Wenn in wenigen Jahren dank der Stilllegung der Kohle- und Kernkraftwerke sowie Windstille mit Nebel nur noch bei Gelegenheit Strom aus der Steckdose kommt, wird es erst richtig interessant. Insofern spricht vieles dafür, zunächst einmal die Karteikarte in der Rückhand zu behalten. Dies sehe ich natürlich eher für den Basisversorgungsbereich, für die Kliniken sind eventuell andere Methoden und Möglichkeiten vorrangig. Dort gibt es meist auch eine Notstromversorgung und die entsprechenden Experten. Allerdings brauchten die DRK-Kliniken im Saarland und Rheinland-Pfalz jüngst über eine Woche, bis nach einem Hackangriff wenigstens die Notfallversorgung wieder lief. Man stelle sich so ein Szenario verbreitet über die IT und das gesamte Bundesgebiet vor!
Ruhepause bei der Bundesgartenschau
Was tut man, wenn einen dieser ganze Medizinbetrieb irgendwann im Hochsommer langsam aber sicher erwürgt und die weltweite CO2-Bilanz der EDV generell die des Flugverkehrs bereits um das Doppelte übertrifft, es aber niemanden und schon gar nicht die Grünen interessiert?
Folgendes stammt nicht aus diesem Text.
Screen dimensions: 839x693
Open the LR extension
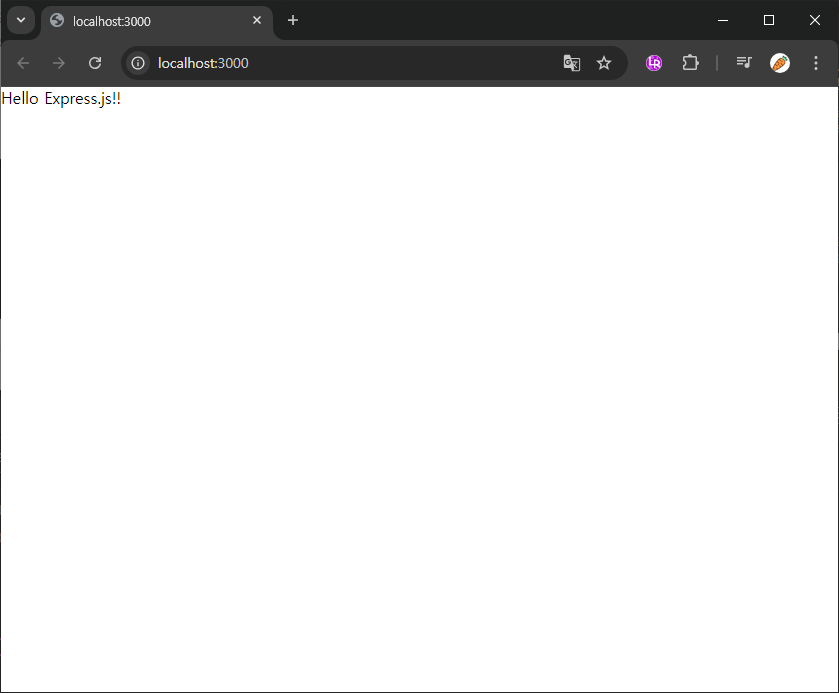(653, 62)
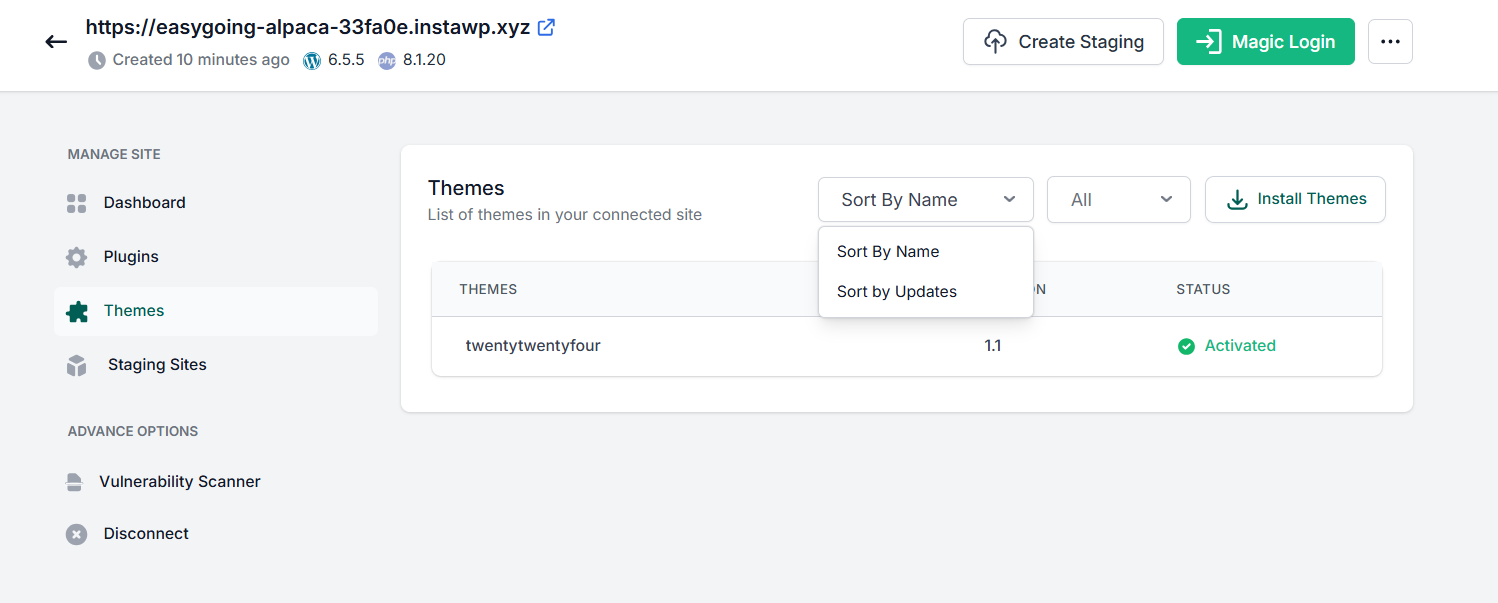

Meine Empfehlung dieses Jahr ist ein Besuch bei der originalgrünen Bundesgartenschau in Heilbronn, wo in wunderbarer Weise Natur und Harmonie für 173 Tage verwoben werden. Bereits zur Halbzeit haben über eine Million Menschen diesen kleinen Garten Eden besucht. Ich kann Ihnen nur empfehlen einmal einen Tag oder auch ein ganzes Wochenende dafür einzuplanen. Ich habe mittlerweile schon siebenmal eine Ruhepause dort eingelegt. Nicht versäumen sollten Sie die Wasserspiele, bei denen allabendlich von Donnerstag bis Samstag eine phantastische lasergesteuerte Farbenshow in einen Wasservorhang projiziert wird. Die Fotoliebhaber unter Ihnen werden mir zustimmen, wenn ich sage, diese Motive muss man eingefangen haben. Damit Sie meine Eindrücke etwas nachvollziehen können, werfen Sie zur nachhaltigen Motivation einen Blick auf das Foto auf Seite 3. Da kommt man auf andere Gedanken!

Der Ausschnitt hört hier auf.